The solution is DNS-01 challenges. Traefik supports DNS-01 via environment variables for supported DNS providers. I use Cloudflare.

# /var/lib/rancher/k3s/server/manifests/traefik-config.yaml
apiVersion: helm.cattle.io/v1
kind: HelmChartConfig
metadata:
  name: traefik
  namespace: kube-system
spec:
  valuesContent: |-
    certificatesResolvers:
      letsencrypt:
        acme:
          email: daniel@serverdigital.net
          storage: /data/acme.json
          dnsChallenge:
            provider: cloudflare
            resolvers:
              - "1.1.1.1:53"
              - "8.8.8.8:53"
    env:
      - name: CF_DNS_API_TOKEN
        valueFrom:
          secretKeyRef:
            name: cloudflare-api-token
            key: token

The Cloudflare API token needs Zone:Read and DNS:Edit permissions. Nothing else.

After this change, Traefik issued certificates without needing inbound port 80 open to the internet.

What held up fine

Wazuh SIEM integration worked without issues. I deployed Wazuh agents on the K3s VMs and configured them to forward to the Wazuh manager on VLAN 20 (security). The agents see pod-level process activity, which is useful for detecting unexpected processes inside containers.
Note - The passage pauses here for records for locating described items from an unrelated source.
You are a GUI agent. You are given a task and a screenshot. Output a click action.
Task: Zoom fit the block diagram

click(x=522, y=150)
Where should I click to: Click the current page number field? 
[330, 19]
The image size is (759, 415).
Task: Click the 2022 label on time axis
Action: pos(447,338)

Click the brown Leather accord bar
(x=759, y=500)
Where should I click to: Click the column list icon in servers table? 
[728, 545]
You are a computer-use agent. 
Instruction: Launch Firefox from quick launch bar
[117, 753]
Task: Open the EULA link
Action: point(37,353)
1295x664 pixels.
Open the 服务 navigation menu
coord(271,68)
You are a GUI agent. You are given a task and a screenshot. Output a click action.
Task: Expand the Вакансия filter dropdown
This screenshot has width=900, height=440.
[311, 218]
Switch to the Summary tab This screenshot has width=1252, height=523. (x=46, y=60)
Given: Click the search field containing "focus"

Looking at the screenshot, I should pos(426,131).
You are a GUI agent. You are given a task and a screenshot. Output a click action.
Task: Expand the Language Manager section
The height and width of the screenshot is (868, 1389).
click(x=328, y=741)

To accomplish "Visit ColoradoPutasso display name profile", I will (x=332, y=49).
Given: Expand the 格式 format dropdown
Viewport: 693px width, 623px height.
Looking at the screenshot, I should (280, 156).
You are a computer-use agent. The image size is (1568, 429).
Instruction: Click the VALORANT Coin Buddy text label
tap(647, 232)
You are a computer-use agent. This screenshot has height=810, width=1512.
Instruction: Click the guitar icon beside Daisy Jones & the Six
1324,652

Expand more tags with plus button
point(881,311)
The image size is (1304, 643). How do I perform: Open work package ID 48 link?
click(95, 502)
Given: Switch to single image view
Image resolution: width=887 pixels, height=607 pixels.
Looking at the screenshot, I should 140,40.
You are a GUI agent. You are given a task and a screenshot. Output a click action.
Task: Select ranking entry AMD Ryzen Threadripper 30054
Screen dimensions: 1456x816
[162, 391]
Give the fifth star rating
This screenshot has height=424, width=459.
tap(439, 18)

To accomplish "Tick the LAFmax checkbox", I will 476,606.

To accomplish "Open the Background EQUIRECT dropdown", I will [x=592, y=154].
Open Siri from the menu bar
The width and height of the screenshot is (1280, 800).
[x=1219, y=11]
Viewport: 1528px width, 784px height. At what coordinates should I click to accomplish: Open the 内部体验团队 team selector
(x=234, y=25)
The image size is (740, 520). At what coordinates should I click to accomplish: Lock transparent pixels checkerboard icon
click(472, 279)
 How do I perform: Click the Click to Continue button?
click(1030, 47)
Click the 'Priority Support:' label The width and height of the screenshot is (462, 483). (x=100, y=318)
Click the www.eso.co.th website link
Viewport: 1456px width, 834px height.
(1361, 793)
K3s upgrades via k3sup upgrade went cleanly across all three versions I tested (v1.31.1 to v1.31.4 to v1.32.2). The rolling upgrade process did what it said it would.

What I didn't test

Cluster recovery from a full etcd quorum loss (two of three nodes simultaneously down)
Storage migration from Ceph CSI to Longhorn
K3s with Cilium instead of Flannel

These are on the list but not done yet. I'll write them up when they are.

Summary

The problems I hit were: etcd OOM on low-memory VMs, RBD kernel module race conditions, Flannel blocked by inter-VLAN firewall rules, and Traefik ACME challenges on a private network. All four had specific, reproducible fixes. None of them appeared in the quick-start documentation.

If you're running K3s in a similar homelab-with-real-networking environment, expect to spend time on the network side specifically. The Kubernetes parts work. The integration with your existing network infrastructure is where the surprises are.